Örneğin Fransa Bisiklet Turu, turların en büyüğü olarak kabul ediliyor ve oraya katılan her Fransız sporcu bu yarışı kazanma baskısını hissediyor. Julian Alaphilippe’i Fransa bisiklet turunda izlediğinizde bu büyük baskıyla nasıl ustalıkla baş ettiğini görebilirsiniz. Mehmet’in hikayesi de bize ait bir baş etme öyküsü.  

Bisiklet yarışları ülkeler için önemli tanıtım alanlarından biri. Tur ne kadar uzunsa o oranda yeri tanıtma imkânınız olur. Tura katılan takımlar ve sporcular ne kadar bilindik ise izlenme oranı da o kadar artar ve geçtiğiniz yerleri o kadar çok insan tanımış olur. Mezopotamya bisiklet turu bu anlamda atılmış bir adım. Yapıldığı bölgedeki iklim şartları göz önüne alındığında ilkbaharda düzenlenmesi yarış takvimi açısından büyük bir avantaj. Turun güzergahında bulunan eşsiz tarihi (Göbekli Tepe vb.) eserler bütün dünyanın ilgisini çeken ve çekme potansiyeli bulunan mekanlar. 

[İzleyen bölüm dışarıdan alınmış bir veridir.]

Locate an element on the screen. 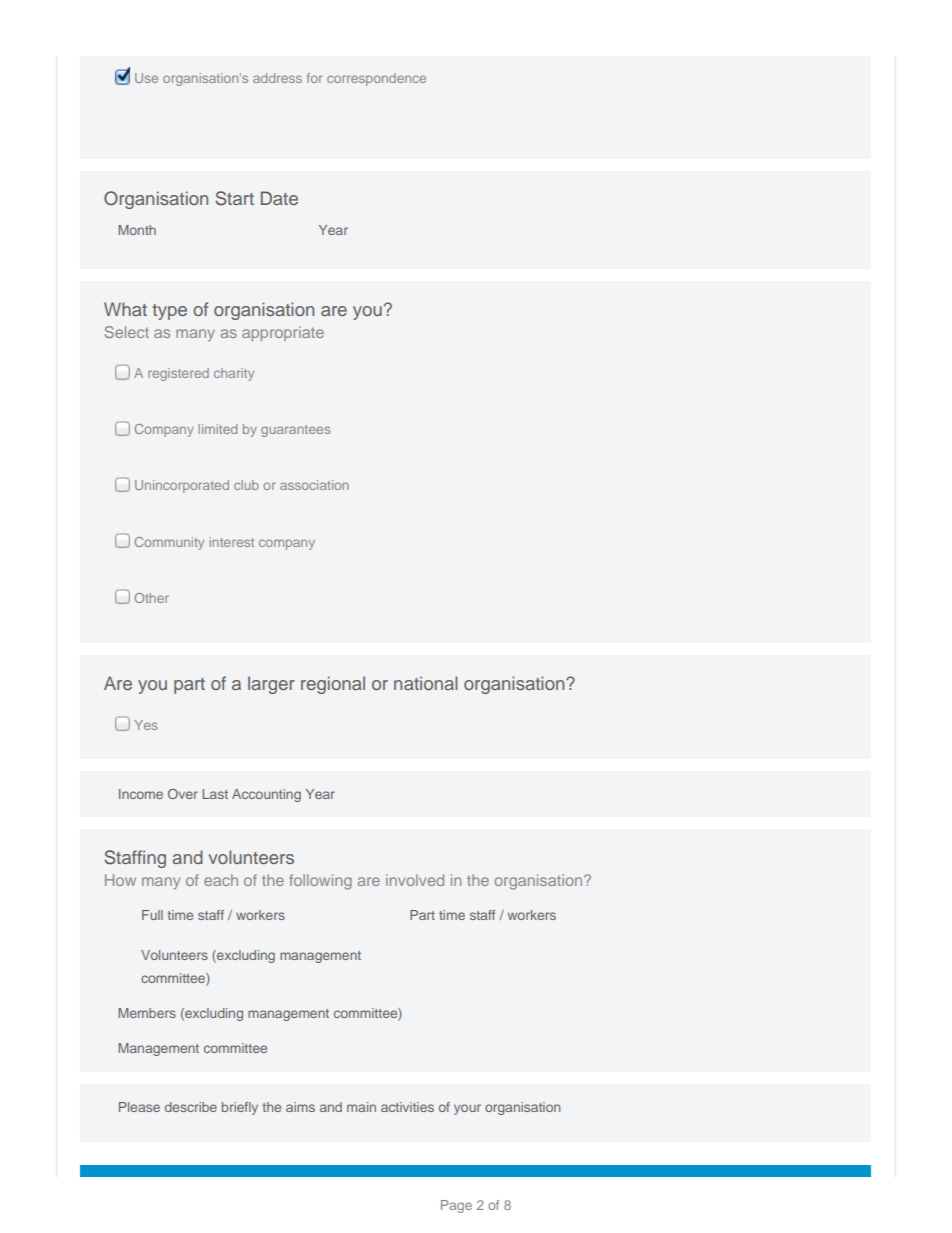 The height and width of the screenshot is (1233, 952). Use is located at coordinates (146, 78).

Hazır yaz mevsimi gelmişken, diyelim ki bisikletinize hamağınızı, çadırınızı yüklediniz ve kendinizi covit-19 tehdidinden uzak bir deniz kenarına, orman derinliğine ya da ırmak başına attınız. Hamağınızı kurun, içine uzanın ve kitabı keyifle okuyun. Arada bisikletinize kayacaktır gözünüz. Her şeyin hayal etmekle başladığını unutmadan çevirin sayfayı ve pedalı.